A typical pretrial assessment instrument is a questionnaire or form that categorizes individuals according to the probabilities of making all court appearances and not being arrested for new criminal activity. Most arrested people fall into categories showing very high probabilities of success on pretrial release, as the chart below illustrates.

 Risk Category Public Safety Rate Court Appearance Rate Percent of Defendants
 1 (lower) 95% 95% 20%
 2 85% 85% 49%
 3 77% 77% 23%
 4 (higher) 51% 51% 8%
The Colorado Pretrial Assessment Tool (CPAT)—Executive Summary

Developers of evidence-based pretrial assessment tools analyze data to identify factors that correlate with pretrial failure. Many tools are developed using a specific county’s or state’s data; one tool—the Public Safety Assessment—was developed using data collected from a national sample.

Since some factors are more predictive than others, tools “weigh” relevant factors to tally a final score. Pretrial assessment tools should be re-tested on a regular basis to ensure they remain valid for the population on which they are used.

While no pretrial assessment tool can eliminate racial and ethnic disparities elsewhere in the criminal justice system, care must be taken to assure that they do not contribute to such disparities. Researchers conducting pretrial assessment tool studies can design methodologies that will provide for race- and gender-neutral outcomes.

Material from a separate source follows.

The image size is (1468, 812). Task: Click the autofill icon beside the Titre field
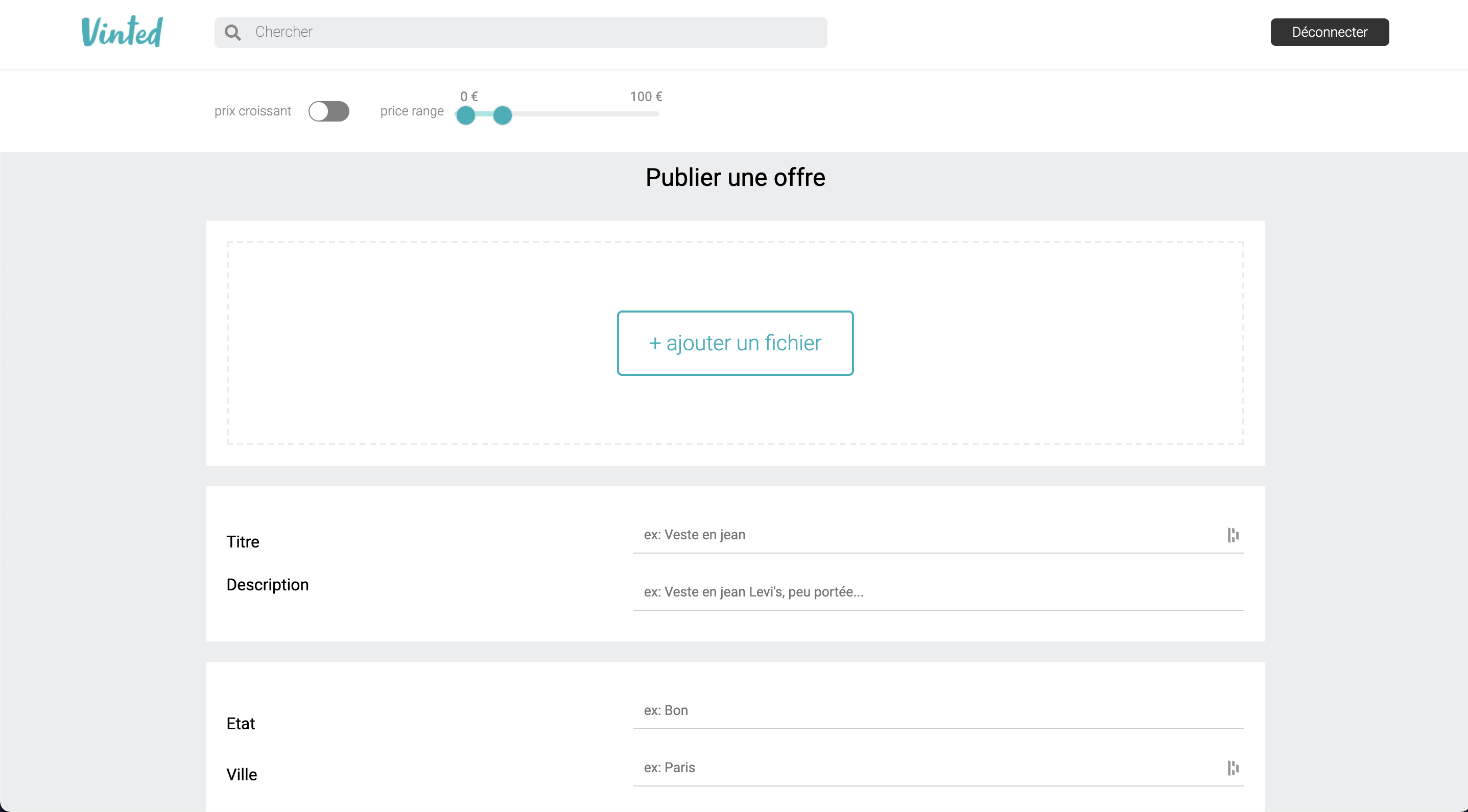point(1233,535)
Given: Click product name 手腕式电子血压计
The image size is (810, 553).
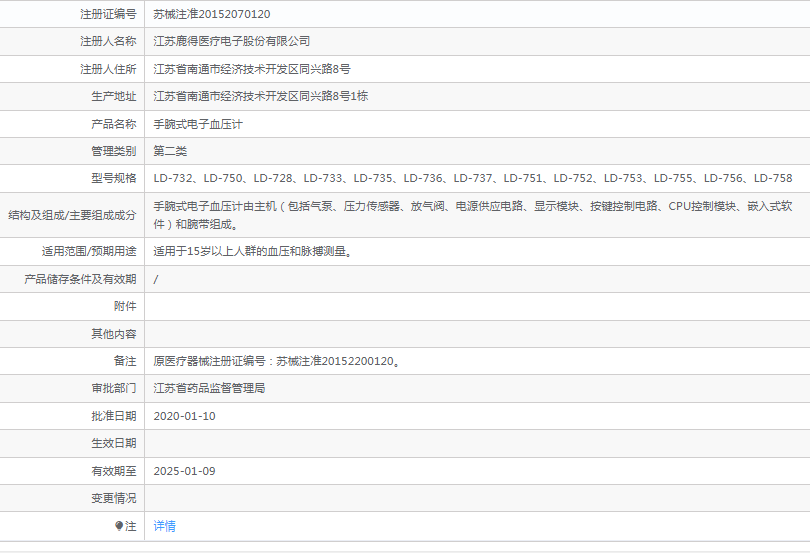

These tools should be subjected to regular testing to detect and address any resulting racial or gender disparate impact.

PJI recommends that jurisdictions select tools that are open to statistically rigorous review, transparent about their development, factors and weighting, and race- and gender- neutral. Jurisdictions using pretrial assessment tools should also publish aggregate data on how their tool performs—including indicators of disparate impacts.

Results from pretrial assessments are meant to inform—not replace—the court’s discretionary decision making. Court officers—prosecutors, defenders, and judges—consider pretrial assessment results alongside other factors, such as the current charge and the arrested person’s individual circumstances.

The results of a pretrial assessment help courts determine any conditions that might be needed to assure that a released individual will be successful on pretrial release. Best practices call for combining pretrial assessment tools with a release framework that uses a person’s score and charges to suggest—not mandate—the least onerous conditions to support pretrial success.

Using the least onerous conditions is not only required by law—people are presumed innocent until proven otherwise—but it is also supported by research. Over-supervising individuals who already have a high likelihood of success during the pretrial period has been shown to make them more likely to be arrested and less likely to return to court.

Conditions of release may include

  • Providing current phone numbers for court date reminder texts
  • Phone or in-person check-ins
  • Curfews
  • Stay-away orders
  • Referrals to health assessments for voluntary services
  • Electronic monitoring (of limited utility)

Pretrial assessment instruments should NOT be used as the sole basis to detain or to predict likelihood of guilt. Nor should they be used in any trial-based or post-trial decisions. No tool predicts how an individual person will behave; they show only how that person compares to others who are similarly situated and provide evidence of how those others behaved in the past.

Although it may be tempting to convolute or combine pretrial assessment with needs assessment, most experts agree this is inappropriate. Courts have limited authority to compel legally innocent people to participate in mandated services, and many of these—substance use counseling, for example—require an admission of guilt that defies the fundamental presumption of innocence.